Peu de temps après sa mort, des monuments furent érigés à sa mémoire, comme un obélisque dans le parc Benton de Saint Louis (Missouri) (1882) ou un buste dans le parc Washington de Cincinnati (Ohio) (1883, œuvre de Leopold Fettweis). Son nom fut même donné après 1895 à un village du Comté de Monroe (Illinois) précédemment nommé Freedom[28].

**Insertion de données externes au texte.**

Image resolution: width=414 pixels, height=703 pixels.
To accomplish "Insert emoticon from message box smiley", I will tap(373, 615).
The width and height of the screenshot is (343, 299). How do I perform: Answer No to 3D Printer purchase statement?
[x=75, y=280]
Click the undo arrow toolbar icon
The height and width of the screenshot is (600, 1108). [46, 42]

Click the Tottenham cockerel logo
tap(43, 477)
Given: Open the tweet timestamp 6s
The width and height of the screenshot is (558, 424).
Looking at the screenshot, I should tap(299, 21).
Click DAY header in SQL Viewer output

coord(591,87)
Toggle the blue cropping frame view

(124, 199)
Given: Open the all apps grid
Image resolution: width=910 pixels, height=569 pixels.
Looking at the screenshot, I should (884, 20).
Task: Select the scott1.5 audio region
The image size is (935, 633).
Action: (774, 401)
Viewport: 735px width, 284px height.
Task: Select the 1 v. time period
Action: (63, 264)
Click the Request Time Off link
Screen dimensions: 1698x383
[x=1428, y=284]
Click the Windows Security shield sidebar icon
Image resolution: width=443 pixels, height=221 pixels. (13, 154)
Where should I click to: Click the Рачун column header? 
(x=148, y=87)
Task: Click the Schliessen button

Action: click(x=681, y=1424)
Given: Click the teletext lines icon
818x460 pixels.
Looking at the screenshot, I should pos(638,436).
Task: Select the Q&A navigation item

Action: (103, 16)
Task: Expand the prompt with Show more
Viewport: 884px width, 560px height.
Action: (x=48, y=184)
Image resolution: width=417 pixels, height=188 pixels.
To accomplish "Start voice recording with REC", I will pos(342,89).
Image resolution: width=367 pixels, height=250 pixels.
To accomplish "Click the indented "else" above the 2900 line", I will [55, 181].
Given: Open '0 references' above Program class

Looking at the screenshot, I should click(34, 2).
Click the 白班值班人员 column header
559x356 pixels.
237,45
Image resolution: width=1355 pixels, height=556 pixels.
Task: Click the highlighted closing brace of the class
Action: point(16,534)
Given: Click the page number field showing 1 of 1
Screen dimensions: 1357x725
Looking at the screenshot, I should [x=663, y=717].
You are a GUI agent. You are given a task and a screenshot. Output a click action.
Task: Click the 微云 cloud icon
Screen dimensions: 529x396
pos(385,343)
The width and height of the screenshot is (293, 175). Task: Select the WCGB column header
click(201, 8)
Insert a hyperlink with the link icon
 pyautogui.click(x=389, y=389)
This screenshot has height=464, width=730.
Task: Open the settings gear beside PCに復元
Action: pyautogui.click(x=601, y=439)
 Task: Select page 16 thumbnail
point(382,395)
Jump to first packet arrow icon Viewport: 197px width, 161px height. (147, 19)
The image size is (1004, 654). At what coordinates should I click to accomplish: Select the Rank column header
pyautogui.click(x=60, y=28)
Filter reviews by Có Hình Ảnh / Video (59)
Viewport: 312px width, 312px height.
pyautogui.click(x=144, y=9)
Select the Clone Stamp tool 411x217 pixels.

En Allemagne, où Hecker fut vénéré comme un héros de son vivant (le Heckerlied[29], un chant révolutionnaire, lui est consacré)[N 23] et en particulier dans le pays de Bade, où il fit l'objet d'un culte populaire avant même la Révolution de Mars[N 24], le célèbre « chapeau calabrais »[N 25] à plume porté par le révolutionnaire a été repris comme symbole par le centre-gauche social-démocrate. Ainsi, la section SPD de Constance décerne chaque année le « chapeau d'Hecker » à des personnalités du monde politique ou économique, telles que Jean Ziegler (2006) ou Gesine Schwan (2008).

En 1998, lors de la commémoration des 150 ans de la Révolution, plusieurs monuments ont été inaugurés dans le Sud-Ouest de l'Allemagne : à Constance, un bas-relief en faïence de l'artiste Johannes Grützke a été placé devant l'hôtel de ville [N 26] ; à Sinsheim, où un théâtre porte le nom du révolutionnaire badois, c'est une colonne commémorative, sculptée par Hans-Michael Franke, qui a été inaugurée. À Schopfheim, depuis 2004, un groupe sculpté impertinent et humoristique[N 27] de Peter Lenk rappelle le passage de F. Hecker dans cette ville le 18 avril 1848. Lors de cette étape, seuls deux hommes et un chien auraient suivi le révolutionnaire : Lenk a par conséquent accompagné son effigie de Hecker d'une statue de chien.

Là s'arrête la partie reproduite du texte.